→ Task requirements: Copy the data verbatim, from its first line down to and including the line that contains "Looking at the screenshot, I should [x=723, y=513].".

→ Material for this exercise:
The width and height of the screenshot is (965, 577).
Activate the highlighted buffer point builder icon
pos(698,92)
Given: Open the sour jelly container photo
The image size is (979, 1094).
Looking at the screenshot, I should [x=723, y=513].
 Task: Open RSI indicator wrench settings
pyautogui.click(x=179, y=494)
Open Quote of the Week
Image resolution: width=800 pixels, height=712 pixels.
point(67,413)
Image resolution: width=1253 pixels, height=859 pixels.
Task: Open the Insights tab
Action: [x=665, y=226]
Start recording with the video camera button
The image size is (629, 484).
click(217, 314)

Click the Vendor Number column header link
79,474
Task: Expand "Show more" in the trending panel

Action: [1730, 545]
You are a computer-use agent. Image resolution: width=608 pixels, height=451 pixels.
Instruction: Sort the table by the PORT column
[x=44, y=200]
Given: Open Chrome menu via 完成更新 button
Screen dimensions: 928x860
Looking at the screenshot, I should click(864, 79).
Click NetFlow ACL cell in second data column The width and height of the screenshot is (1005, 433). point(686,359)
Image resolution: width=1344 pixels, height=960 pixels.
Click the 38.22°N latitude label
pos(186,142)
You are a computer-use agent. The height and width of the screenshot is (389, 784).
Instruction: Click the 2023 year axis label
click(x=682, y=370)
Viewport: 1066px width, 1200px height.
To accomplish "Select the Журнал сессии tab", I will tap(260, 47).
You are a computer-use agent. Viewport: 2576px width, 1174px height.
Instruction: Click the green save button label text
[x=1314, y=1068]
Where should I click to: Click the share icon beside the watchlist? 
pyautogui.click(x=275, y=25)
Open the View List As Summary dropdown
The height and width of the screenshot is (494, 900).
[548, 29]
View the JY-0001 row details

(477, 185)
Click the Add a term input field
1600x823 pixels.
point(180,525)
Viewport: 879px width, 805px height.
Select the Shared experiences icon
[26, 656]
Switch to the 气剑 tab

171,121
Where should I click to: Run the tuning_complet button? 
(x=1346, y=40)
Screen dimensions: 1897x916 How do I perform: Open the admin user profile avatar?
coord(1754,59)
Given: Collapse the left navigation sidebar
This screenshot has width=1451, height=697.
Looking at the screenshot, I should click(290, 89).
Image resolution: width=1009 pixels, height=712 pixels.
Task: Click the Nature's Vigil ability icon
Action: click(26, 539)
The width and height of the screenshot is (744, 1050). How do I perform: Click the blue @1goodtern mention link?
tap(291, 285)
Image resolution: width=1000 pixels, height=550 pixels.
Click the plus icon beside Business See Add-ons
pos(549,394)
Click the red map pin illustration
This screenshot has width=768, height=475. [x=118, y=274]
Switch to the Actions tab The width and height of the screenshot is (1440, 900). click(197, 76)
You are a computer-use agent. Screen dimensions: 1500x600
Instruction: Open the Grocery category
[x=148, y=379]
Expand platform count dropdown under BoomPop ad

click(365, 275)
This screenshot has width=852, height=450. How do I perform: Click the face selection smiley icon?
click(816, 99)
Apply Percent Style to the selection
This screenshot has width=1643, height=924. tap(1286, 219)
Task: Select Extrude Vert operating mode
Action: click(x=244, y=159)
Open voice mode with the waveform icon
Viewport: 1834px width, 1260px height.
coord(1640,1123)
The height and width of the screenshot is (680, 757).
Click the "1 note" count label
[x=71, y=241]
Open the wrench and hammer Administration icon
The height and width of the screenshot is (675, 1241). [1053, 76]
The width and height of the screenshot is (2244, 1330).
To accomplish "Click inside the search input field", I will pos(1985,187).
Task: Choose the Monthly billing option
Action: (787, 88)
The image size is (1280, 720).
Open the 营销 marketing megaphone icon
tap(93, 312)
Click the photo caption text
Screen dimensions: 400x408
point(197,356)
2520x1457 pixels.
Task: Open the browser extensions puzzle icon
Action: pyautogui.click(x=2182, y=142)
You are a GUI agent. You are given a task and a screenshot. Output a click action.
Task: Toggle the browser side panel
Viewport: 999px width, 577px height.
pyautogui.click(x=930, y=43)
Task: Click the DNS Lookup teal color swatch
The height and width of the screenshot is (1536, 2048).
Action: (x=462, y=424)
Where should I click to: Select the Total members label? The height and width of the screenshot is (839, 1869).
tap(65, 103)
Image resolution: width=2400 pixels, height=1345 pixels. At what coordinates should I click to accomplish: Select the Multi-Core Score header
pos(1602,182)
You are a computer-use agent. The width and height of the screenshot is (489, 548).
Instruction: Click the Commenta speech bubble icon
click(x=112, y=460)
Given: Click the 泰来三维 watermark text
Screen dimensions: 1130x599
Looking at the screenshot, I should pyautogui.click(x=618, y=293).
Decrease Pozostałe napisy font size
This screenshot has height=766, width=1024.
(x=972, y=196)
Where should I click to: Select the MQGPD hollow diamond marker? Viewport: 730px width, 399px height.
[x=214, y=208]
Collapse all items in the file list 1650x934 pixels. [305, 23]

→ Result of the exercise:
The width and height of the screenshot is (965, 577).
Activate the highlighted buffer point builder icon
pos(698,92)
Given: Open the sour jelly container photo
The image size is (979, 1094).
Looking at the screenshot, I should [x=723, y=513].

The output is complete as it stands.